*PROMPT:* Scale the lines from the line with "The height and width of the screenshot is (568, 851)." up to and including the last line of the dataset rows. Write them out again with their requests, multiplying each click coordinate in the answers by 2.3 and rounding to whole numbers with halves rounded up, and leave out the pictures.

Dataset rows
------------------------------------

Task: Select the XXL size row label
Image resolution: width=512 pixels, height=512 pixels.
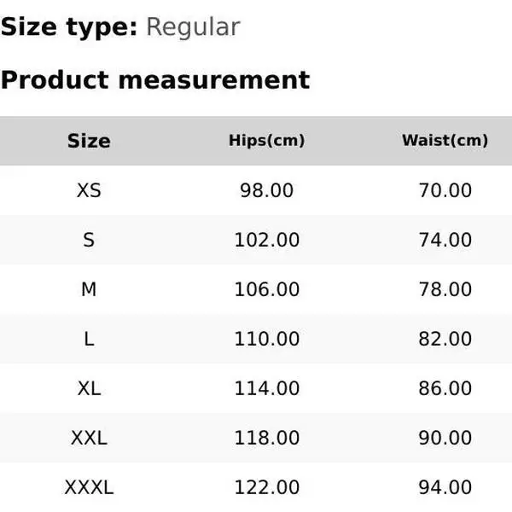Action: (89, 438)
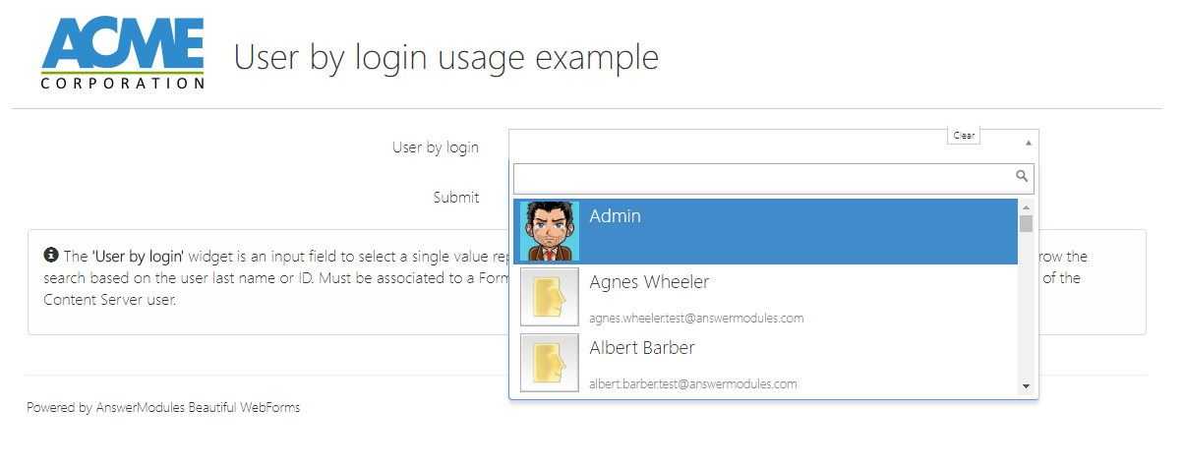Click Albert Barber's placeholder avatar icon

pyautogui.click(x=550, y=363)
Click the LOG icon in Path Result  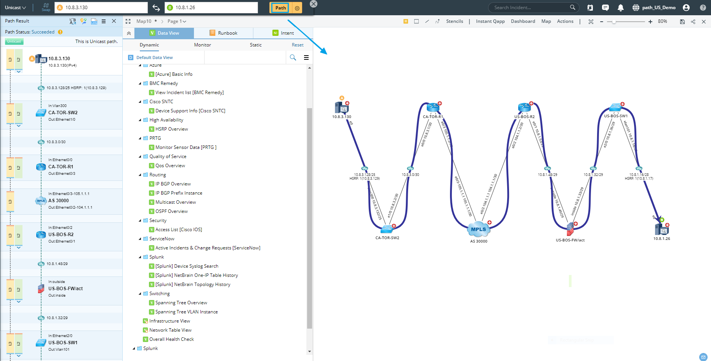pos(94,21)
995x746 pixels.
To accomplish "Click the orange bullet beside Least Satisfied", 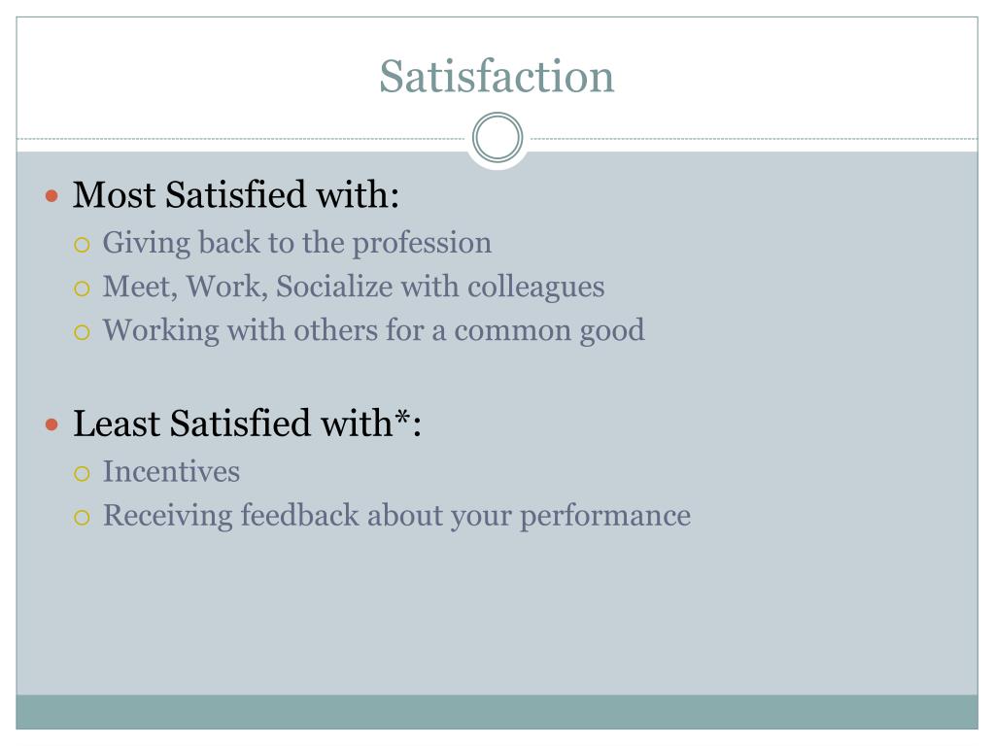I will 52,424.
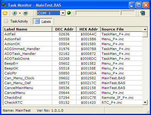The height and width of the screenshot is (115, 151).
Task: Select the Can_Menu_Clock row
Action: [73, 78]
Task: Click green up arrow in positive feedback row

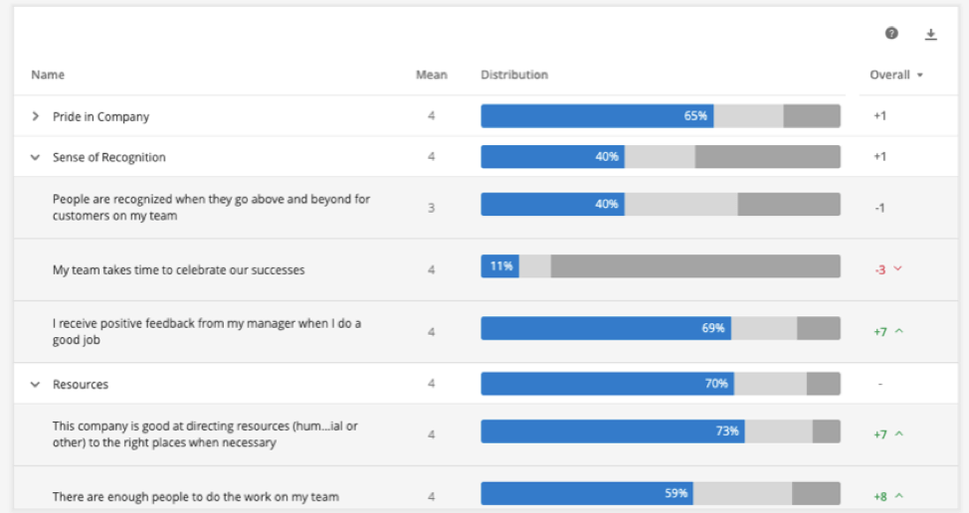Action: [899, 332]
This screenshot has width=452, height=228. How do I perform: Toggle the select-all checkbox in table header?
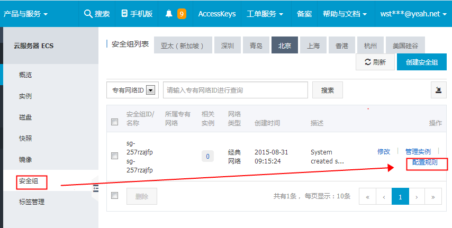[x=115, y=122]
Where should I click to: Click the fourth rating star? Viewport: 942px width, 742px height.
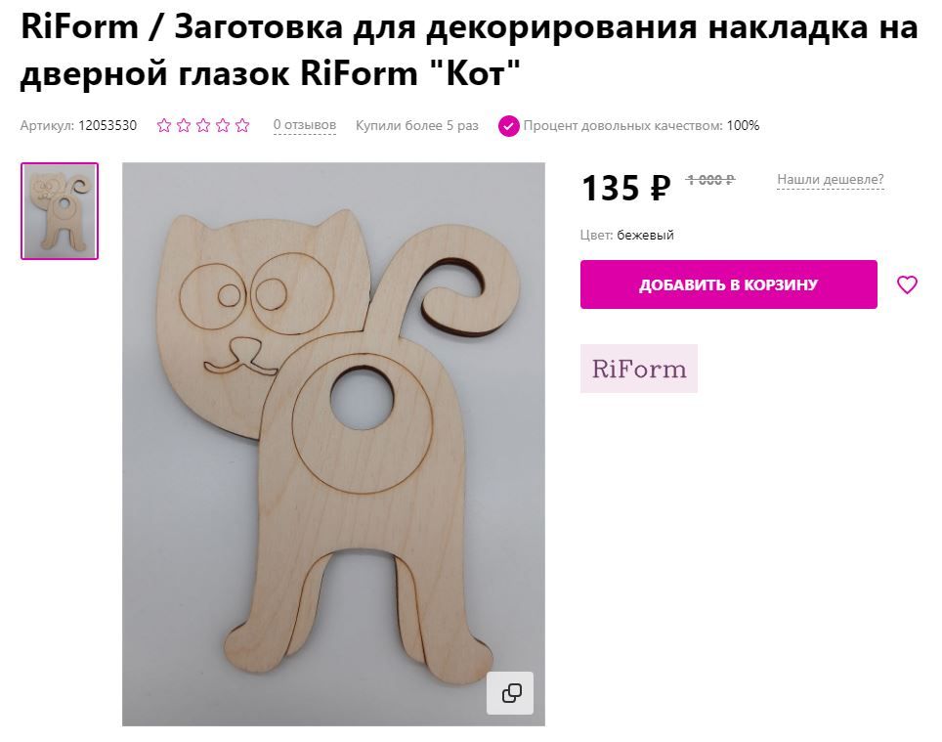click(x=223, y=125)
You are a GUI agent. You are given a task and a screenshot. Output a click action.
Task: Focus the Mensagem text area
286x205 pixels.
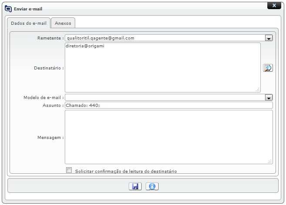(x=168, y=137)
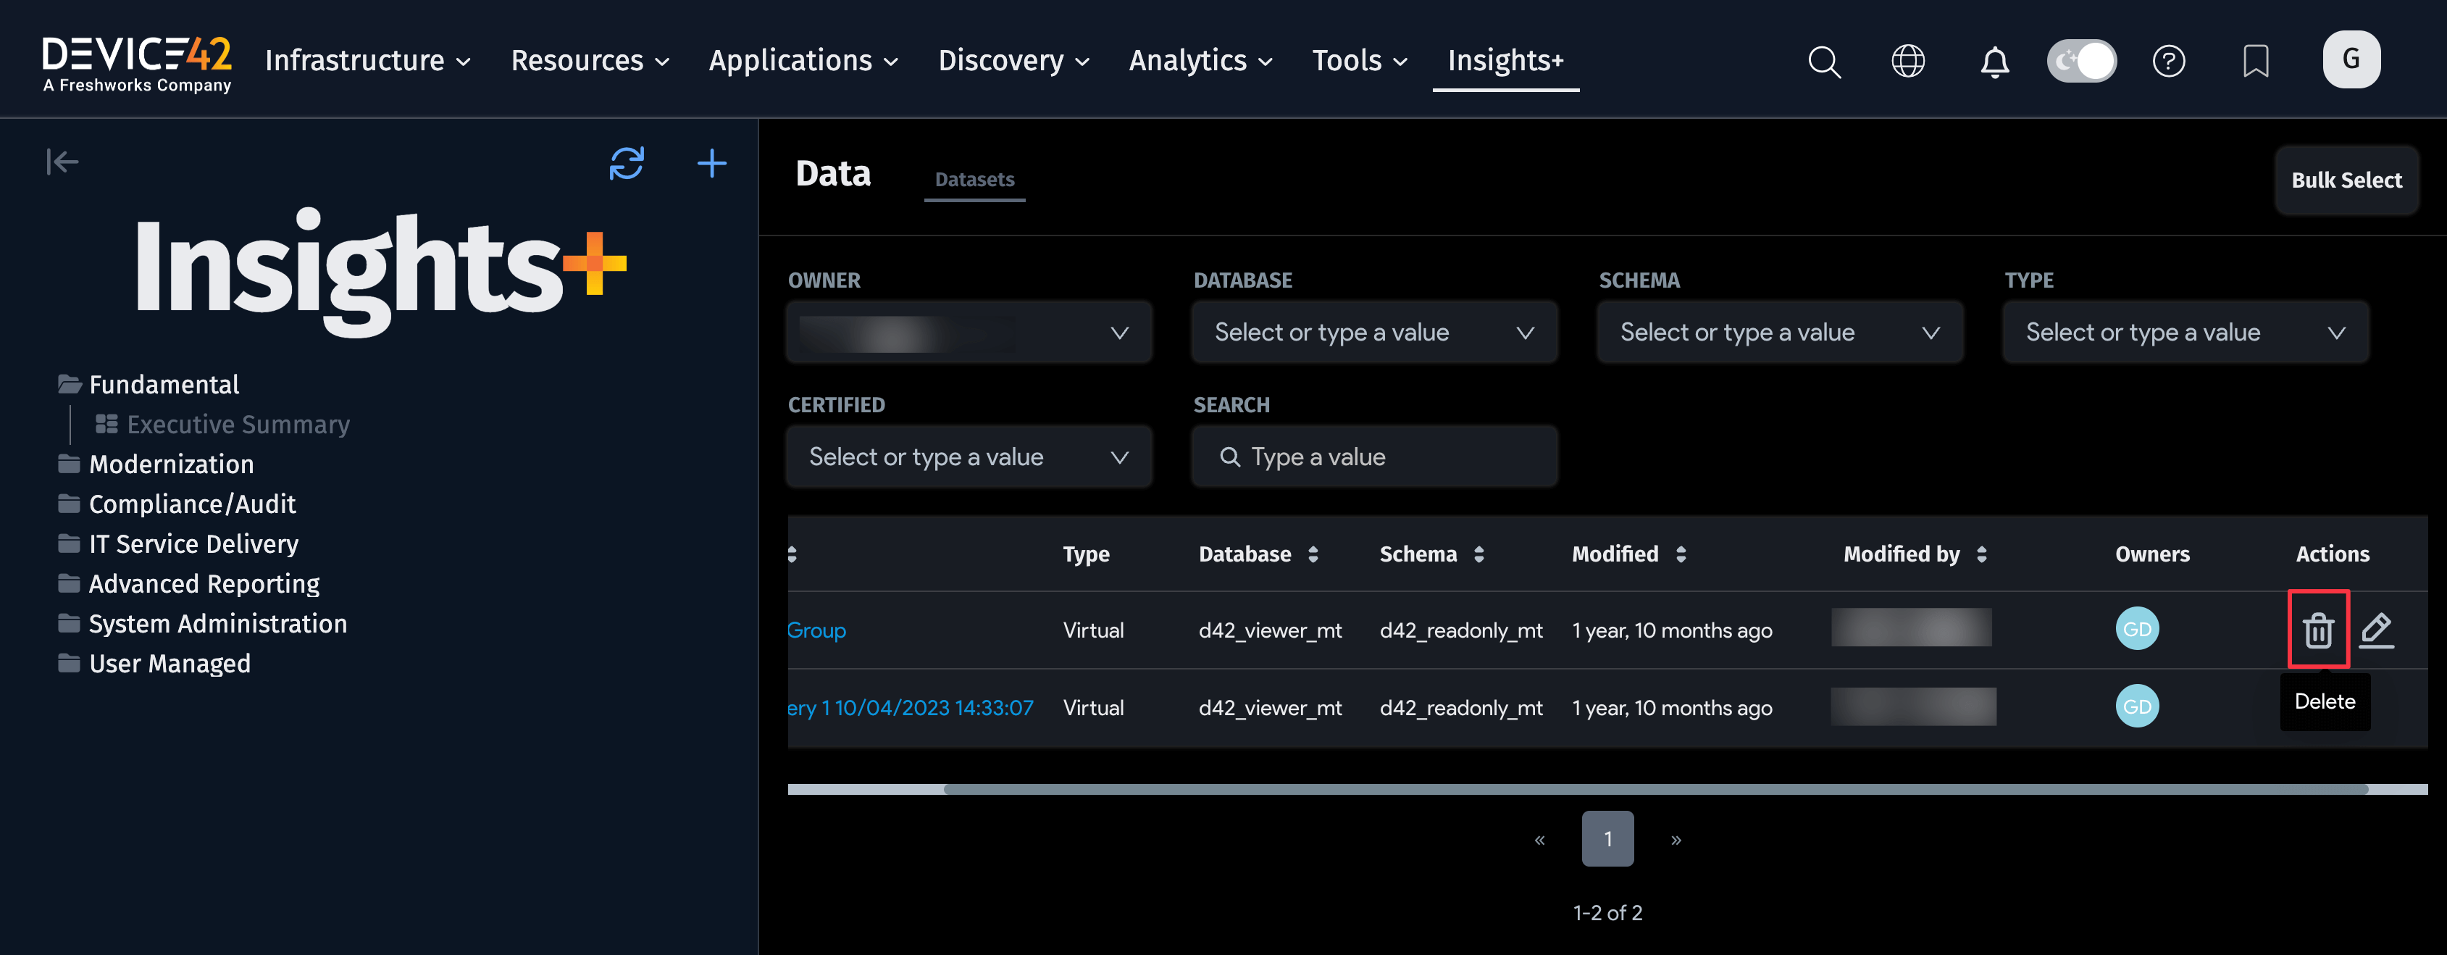Image resolution: width=2447 pixels, height=955 pixels.
Task: Click the bookmark icon near the profile avatar
Action: [2256, 61]

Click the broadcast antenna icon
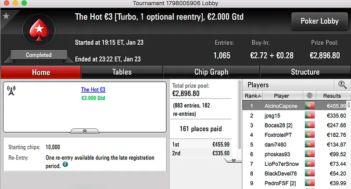click(x=11, y=91)
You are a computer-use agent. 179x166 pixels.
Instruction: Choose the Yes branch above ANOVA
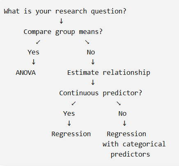34,52

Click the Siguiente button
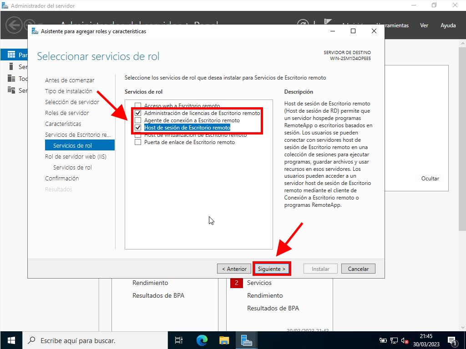(272, 269)
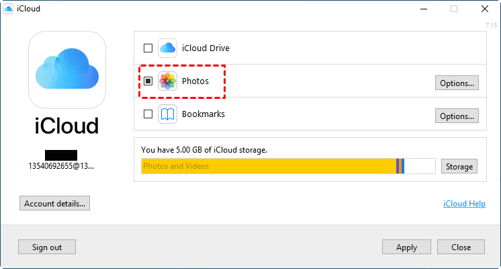Open Account details

click(x=54, y=203)
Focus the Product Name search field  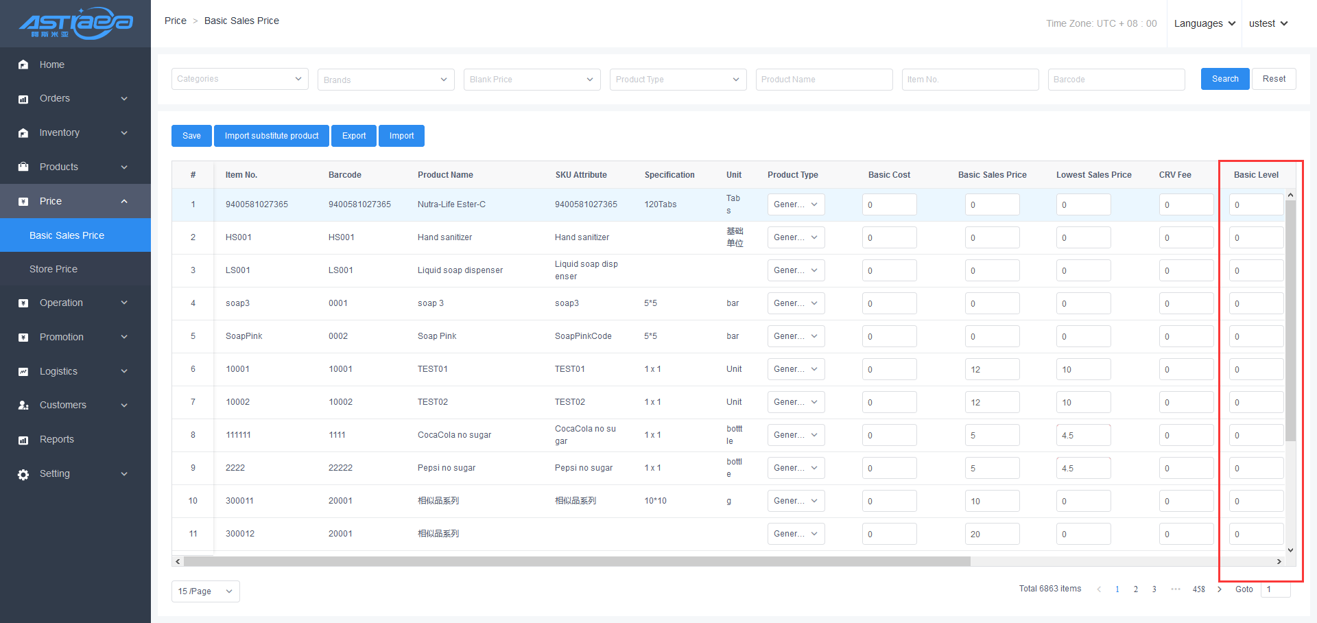pos(824,80)
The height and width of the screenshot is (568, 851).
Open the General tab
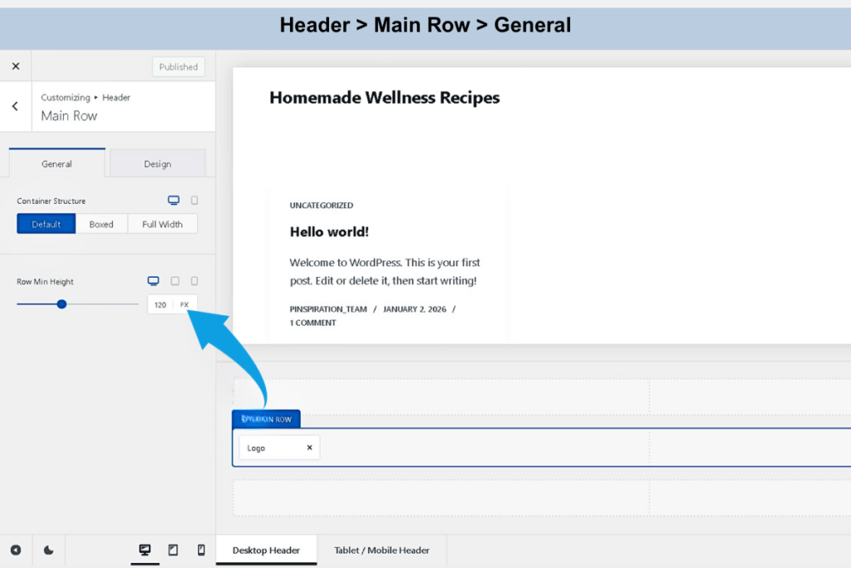tap(57, 164)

------------------------------------

*EXERCISE RESULT:*
The height and width of the screenshot is (568, 851).
Open the General tab
tap(131, 377)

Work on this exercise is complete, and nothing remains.